The Prague-based lender, controlled by Czech financial group PPF, plans to go public in late September, one of the sources said, becoming the latest non-Asian company choosing to list in Hong Kong.

Home Credit declined to comment. The sources declined to be identified as they were not authorised to speak to media.

Home Credit joins a number of big international companies which have made Hong Kong listing plans. UK-based data centre operator Global Switch is also aiming to raise up to $1 billion in a Hong Kong IPO.

Anheuser Busch InBev NV, the world's largest brewer, had planned to list its Asia Pacific business in Hong Kong, but AB InBev has now shelved the share sale, citing market conditions among other factors.

The cancellation of the potential $9.8 billion listing by Budweiser APAC, the world's biggest so far this year, sounds a downbeat note for other large Hong Kong IPOs.

CHINA CONSUMER LENDER

Home Credit, which offers point of sale loans, cash loans, and revolving loan products, has grown into one of the biggest non-bank consumer lenders in China, its largest country of operation by gross loans.

The company, founded in 1997 in the Czech Republic, operates in several countries including China, India, Indonesia and Russia.

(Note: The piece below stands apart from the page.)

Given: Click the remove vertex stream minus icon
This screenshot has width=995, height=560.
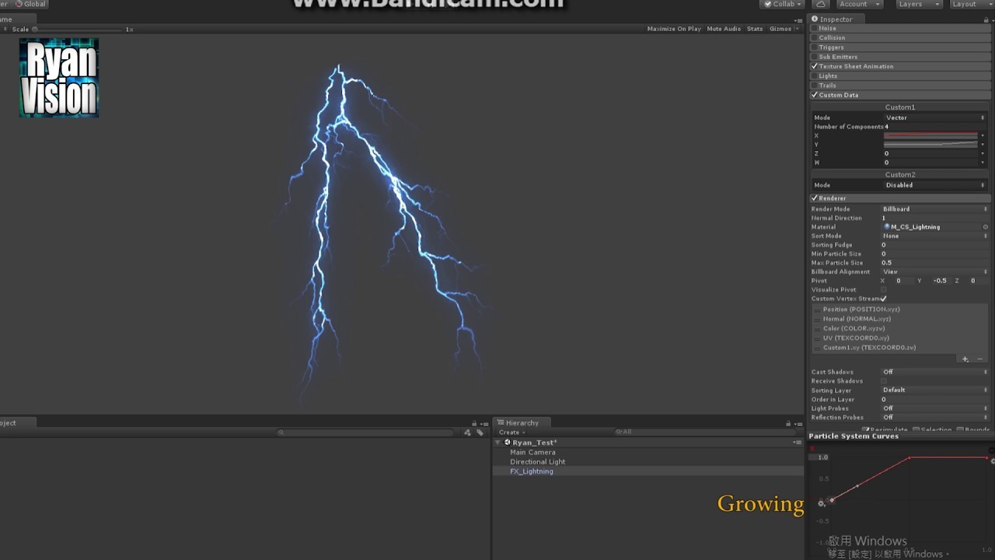Looking at the screenshot, I should point(979,359).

It had assets worth nearly 25 billion euros ($28.18 billion) as of March, according to its draft prospectus filed on Monday.

In May, PPF, owned by Czech businessman Petr Kellner, raised its holding in Home Credit to 91.1% after buying a 2.5% stake from co-shareholder Emma Capital in a deal valuing the company at 8.5 billion euros. Czech investment group Emma Capital holds the remaining 8.9%.

The company granted about 21 billion euros in gross loans as of March and made a net profit of 154 million euros in the first three months this year, the prospectus showed.

The consumer lender plans to use the proceeds to increase its capital base and expand its lending activities, in particular in South and Southeast Asia as well as China, according to the prospectus.

Citigroup, HSBC Holdings, and Morgan Stanley are the co-sponsors of the float.